Richmond Ballet’s THE SLEEPING BEAUTY
A Dance Review by Julinda D. Lewis
At: The Carpenter Theatre at Dominion Energy Center, 600 E. Grace St., RVA 23219
Performances: February 9th @ 7:00pm; February 10th @2:00pm and 7:00pm; February 11th @2:00pm
Ticket Prices: Start at $25
Info: (804) 344-0906 x224 or etix.com
The Richmond Ballet’s large-scale production of the timeless fairy tale, The Sleeping Beauty, staged by Malcolm Burn is simply beautiful. From the classical choreography by Marius Petipa, with additions by Burn, paired with the music of Peter Ilyich Tchaikovsky to the stunning technical execution by the dancers to the elegant three-dimensional set by Michael Eagan, The Sleeping Beauty is a masterful piece of theater. The music is played live by The Richmond Symphony under the direction of Resident Conductor Erin Freeman.
The work, onstage at The Carpenter Theatre at Dominion Energy Center for one weekend only, features company members Cody Beaton as Princess Aurora, Marty Davis as Prince Florimund, Lauren Archer as The Fairy of the Lilac (Wisdom), and Mate Szentes as her Cavalier. Petite Elena Bello dances the role of Carabosse, the Wicked Fairy, with Peter Elverson as King Florestan and Ballet Master Jerri Kumery in a rare character role as his Queen. Another character role, that of The Nurse, is filled by faculty member Susan Israel Massey, and Richmond Ballet II member Khaiyom Khojaev is featured as Puss ‘n Boots.
The scale of this production involves just about every company member (Ira White, recovering from an injury, was helping out at the box office on Friday night, and Maggie Small was absent recovering from a recent injury) as well as members of Richmond Ballet II, the Richmond Ballet Trainees, and students from the School of Richmond Ballet along with students from the Ballet’s Minds in Motion outreach program. Imagine the sheer power generated by twenty or thirty dancing bodies or more sharing the same stage.

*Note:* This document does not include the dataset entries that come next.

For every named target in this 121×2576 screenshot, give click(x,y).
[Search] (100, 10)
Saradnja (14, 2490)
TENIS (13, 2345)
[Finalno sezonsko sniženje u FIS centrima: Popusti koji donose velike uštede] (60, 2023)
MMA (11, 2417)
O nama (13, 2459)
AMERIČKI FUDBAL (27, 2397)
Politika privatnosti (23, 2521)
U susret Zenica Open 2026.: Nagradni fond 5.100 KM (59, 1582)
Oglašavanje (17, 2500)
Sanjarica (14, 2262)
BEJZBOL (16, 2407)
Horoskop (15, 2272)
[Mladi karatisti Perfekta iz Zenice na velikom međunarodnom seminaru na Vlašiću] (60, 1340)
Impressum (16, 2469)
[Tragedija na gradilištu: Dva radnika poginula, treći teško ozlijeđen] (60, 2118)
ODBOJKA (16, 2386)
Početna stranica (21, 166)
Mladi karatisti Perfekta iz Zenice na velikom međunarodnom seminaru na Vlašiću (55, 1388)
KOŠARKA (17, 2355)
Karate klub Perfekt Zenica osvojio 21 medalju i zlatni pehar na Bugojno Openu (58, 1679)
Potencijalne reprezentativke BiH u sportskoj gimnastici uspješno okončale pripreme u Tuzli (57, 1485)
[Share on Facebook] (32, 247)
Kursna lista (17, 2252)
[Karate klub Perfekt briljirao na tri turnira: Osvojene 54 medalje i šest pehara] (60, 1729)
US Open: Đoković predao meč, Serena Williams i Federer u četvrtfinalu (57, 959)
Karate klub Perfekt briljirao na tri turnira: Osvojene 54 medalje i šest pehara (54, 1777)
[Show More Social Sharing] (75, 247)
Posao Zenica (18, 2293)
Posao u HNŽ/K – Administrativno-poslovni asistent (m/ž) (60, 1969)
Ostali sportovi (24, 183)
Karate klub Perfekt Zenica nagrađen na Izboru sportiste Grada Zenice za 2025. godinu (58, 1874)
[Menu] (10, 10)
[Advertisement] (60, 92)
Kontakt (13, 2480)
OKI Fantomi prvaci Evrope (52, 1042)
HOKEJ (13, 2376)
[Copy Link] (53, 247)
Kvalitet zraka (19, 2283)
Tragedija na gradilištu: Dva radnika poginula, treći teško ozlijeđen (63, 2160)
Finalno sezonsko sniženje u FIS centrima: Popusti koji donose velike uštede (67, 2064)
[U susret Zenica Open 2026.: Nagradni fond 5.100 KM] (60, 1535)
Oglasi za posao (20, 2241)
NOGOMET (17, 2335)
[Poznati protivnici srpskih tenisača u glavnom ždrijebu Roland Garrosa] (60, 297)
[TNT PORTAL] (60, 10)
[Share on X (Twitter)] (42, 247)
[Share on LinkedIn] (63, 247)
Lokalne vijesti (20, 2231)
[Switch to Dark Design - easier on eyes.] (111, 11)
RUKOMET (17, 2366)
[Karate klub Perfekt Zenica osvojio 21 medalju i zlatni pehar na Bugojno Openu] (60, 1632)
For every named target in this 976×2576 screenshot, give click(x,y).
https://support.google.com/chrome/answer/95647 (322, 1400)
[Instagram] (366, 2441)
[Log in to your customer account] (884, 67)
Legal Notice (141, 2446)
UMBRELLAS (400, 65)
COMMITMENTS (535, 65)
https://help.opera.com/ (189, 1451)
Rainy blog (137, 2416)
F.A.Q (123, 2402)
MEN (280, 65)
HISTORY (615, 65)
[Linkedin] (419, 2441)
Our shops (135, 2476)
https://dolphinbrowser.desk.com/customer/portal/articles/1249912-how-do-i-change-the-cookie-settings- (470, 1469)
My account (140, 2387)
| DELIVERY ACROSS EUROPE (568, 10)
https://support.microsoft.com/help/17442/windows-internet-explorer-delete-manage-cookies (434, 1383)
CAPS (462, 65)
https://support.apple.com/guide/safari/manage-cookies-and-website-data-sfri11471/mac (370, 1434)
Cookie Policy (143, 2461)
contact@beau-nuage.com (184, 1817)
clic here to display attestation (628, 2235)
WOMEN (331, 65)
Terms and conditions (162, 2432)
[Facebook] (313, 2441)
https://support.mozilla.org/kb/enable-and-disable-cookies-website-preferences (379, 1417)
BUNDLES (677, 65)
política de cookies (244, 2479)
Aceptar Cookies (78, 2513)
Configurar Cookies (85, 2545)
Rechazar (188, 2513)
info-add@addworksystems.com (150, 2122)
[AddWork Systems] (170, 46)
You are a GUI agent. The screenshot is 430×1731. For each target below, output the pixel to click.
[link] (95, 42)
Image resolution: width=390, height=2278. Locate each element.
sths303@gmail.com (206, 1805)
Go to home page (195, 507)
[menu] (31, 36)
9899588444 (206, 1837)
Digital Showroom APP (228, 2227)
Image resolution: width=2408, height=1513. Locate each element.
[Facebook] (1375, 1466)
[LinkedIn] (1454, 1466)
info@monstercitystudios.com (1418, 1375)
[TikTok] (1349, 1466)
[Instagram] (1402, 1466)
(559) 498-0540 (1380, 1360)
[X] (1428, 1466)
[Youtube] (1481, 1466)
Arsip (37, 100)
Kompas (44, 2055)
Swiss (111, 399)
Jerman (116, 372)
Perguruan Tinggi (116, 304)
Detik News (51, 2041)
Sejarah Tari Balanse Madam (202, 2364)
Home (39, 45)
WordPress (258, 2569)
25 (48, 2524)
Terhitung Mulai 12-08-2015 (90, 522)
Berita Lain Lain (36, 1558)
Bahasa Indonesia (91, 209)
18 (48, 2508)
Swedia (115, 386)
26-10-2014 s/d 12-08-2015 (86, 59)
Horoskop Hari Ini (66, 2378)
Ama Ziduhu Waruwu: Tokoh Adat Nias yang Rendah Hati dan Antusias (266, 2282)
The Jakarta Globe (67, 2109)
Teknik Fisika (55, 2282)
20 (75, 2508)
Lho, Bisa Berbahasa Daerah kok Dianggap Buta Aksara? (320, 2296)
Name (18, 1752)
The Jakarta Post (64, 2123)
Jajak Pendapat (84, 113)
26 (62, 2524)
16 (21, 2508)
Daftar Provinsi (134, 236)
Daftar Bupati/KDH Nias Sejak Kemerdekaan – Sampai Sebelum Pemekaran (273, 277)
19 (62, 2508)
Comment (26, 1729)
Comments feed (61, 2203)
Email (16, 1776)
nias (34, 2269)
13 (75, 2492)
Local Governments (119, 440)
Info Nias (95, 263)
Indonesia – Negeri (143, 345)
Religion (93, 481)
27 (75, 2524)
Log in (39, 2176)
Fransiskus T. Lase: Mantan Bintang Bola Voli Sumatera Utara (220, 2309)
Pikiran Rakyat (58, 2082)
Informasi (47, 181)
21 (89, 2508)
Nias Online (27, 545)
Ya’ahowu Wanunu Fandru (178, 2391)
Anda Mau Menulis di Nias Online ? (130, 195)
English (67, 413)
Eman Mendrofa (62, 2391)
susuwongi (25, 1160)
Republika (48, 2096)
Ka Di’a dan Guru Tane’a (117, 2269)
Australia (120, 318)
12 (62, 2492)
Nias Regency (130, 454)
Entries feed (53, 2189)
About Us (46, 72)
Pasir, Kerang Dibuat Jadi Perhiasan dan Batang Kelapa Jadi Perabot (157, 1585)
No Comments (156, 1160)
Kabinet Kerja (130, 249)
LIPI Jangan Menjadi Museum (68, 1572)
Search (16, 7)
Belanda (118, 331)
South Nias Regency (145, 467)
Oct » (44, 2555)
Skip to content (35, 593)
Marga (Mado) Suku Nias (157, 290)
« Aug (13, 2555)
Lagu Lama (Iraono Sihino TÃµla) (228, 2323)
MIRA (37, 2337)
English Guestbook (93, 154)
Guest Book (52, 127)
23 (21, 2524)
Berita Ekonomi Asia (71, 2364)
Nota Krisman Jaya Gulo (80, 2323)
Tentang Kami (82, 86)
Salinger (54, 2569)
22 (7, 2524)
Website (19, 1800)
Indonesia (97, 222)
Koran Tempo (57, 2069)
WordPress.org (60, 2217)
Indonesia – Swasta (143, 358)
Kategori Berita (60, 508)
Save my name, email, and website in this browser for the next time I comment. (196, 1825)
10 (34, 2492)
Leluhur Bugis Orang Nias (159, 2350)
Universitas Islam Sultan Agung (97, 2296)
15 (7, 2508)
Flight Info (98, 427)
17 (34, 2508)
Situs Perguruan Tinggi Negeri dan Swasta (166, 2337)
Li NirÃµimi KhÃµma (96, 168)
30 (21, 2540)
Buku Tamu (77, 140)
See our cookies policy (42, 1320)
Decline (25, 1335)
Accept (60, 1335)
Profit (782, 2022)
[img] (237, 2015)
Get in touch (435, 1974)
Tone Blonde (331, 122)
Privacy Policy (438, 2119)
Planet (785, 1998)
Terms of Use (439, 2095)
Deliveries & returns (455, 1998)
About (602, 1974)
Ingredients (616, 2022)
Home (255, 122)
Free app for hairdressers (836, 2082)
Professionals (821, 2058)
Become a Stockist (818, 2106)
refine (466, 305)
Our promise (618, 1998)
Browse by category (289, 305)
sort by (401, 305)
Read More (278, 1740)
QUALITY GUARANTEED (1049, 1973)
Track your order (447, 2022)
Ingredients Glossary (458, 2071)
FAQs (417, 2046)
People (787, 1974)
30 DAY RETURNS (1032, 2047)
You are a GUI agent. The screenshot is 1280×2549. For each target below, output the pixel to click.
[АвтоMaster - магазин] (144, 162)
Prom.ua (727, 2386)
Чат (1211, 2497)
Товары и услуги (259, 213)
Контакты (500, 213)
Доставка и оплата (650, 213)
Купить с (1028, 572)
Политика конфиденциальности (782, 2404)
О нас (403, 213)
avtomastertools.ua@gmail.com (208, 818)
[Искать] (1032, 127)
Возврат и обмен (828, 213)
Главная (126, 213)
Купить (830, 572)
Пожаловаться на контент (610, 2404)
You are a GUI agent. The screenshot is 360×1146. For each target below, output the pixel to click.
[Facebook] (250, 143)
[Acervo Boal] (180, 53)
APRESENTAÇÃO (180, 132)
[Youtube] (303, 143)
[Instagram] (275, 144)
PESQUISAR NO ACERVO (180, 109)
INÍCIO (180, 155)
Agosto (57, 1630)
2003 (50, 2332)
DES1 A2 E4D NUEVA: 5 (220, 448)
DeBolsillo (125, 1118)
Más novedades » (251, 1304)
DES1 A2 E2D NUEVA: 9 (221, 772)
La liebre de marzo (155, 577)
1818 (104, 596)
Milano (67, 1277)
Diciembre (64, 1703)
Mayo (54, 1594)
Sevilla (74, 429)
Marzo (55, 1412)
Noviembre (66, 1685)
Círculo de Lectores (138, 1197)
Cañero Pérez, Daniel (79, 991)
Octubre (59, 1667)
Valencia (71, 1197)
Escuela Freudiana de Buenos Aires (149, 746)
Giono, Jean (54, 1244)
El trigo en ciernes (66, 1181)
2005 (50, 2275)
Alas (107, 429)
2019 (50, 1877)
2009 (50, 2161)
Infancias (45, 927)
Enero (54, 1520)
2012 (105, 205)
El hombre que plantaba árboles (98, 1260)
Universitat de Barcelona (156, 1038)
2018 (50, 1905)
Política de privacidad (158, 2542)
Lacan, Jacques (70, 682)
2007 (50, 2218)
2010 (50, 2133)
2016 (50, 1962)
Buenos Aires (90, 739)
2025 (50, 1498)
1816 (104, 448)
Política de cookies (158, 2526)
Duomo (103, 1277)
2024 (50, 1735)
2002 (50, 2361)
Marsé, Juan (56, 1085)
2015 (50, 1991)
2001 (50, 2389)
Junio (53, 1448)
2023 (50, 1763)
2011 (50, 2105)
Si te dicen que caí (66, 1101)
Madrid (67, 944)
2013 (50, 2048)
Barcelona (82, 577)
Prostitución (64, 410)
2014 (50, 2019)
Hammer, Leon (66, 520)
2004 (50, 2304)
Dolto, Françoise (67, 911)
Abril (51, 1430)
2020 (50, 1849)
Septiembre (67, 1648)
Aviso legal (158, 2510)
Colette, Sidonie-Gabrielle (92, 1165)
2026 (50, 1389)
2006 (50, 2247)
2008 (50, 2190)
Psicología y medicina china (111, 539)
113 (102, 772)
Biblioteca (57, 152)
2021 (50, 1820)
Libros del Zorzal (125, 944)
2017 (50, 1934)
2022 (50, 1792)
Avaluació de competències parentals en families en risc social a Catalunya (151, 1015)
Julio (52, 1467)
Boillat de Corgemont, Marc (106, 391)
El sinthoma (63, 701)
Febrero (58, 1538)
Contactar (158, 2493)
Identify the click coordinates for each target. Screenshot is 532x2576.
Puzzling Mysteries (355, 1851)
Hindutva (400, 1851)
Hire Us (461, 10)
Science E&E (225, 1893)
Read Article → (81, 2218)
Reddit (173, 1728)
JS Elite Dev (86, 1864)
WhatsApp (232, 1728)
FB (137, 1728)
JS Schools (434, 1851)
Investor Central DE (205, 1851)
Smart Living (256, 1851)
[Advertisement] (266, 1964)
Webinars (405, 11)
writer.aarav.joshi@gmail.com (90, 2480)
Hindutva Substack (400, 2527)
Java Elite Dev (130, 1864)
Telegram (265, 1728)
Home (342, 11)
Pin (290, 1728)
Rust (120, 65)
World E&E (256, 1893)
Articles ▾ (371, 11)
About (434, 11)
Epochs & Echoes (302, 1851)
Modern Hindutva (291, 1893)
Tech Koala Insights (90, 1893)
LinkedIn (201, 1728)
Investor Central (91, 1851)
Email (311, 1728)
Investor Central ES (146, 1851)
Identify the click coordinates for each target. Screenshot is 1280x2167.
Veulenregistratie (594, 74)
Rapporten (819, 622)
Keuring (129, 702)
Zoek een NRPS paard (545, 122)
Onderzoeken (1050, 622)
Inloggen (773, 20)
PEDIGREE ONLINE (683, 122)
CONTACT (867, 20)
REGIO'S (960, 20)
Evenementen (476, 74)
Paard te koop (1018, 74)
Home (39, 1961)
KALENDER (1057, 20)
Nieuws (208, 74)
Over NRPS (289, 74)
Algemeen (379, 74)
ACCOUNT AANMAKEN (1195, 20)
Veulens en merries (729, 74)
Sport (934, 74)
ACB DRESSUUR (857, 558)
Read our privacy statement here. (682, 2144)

The Sleeping Beauty is Tchaikovsky’s longest ballet, running nearly 4 hours, with intermissions, when performed full length – including a prologue and three acts. The Richmond Ballet production has been pared down to two acts and runs two hours, including one intermission. If that is still too long for the youngest members of the audience, they might be kept interested by frequent appearances in the second act of characters such as Puss ‘n Boots and his paramour The White Cat (Abi Goldstein), or Little Red Riding Hood and the Wolf (Savannah George and Thel Moore, III). Even the four little boys who portrayed the Trees – Carter Bush, Oliver Gardner, Hart Isacoff, and Zachary Owen – received an ovation from one gentleman in my row, and I don’t even think he was related to either of them.
The highlight of the ballet remains the Grand Pas de Deux, performed by Cody Beaton and Marty Davis. Beaton brought beauty, grace, resilience, and a touch of humor to Princess Aurora. Davis was technically crisp, noble in demeanor, and confident as Prince Florimund (originally named Prince Désiré) – as he should be after restoring the lovely Princess to life and earning her hand in marriage after a century’s long nap due to the spell cast by Carabosse on Aurora’s 16th birthday. Beaton dances with precise abandon, flinging her torso first to one side then the other, and obvious enjoyment, now leaning forward to watch the play of her arms. The couple makes the simplest choreography, like synchronized little hops backward, look beautiful, and the audience pleasing dips, lifts, and extensions look elegant and easy.
There are far too many dancers and characters to make mention of them all, but I would be remiss not to mention the lovely Eri Nishihara – a first year member of the company, she stands out as a quick, lithe, and powerful dancer in her role as Princess Florine in Act II. Khaiyom Khojaev brought confidence and sass to his role as Puss ‘n Boots, making the most of his featured moments with nuanced tilts of his masked head and eerily authentic feline swipes of his paws – I mean hands. The Sleeping Beauty ballet is a treat for the eyes, ears, and soul.
Julinda D. Lewis is a dancer, teacher, and writer who was born in Brooklyn, NY and now lives in Eastern Henrico County.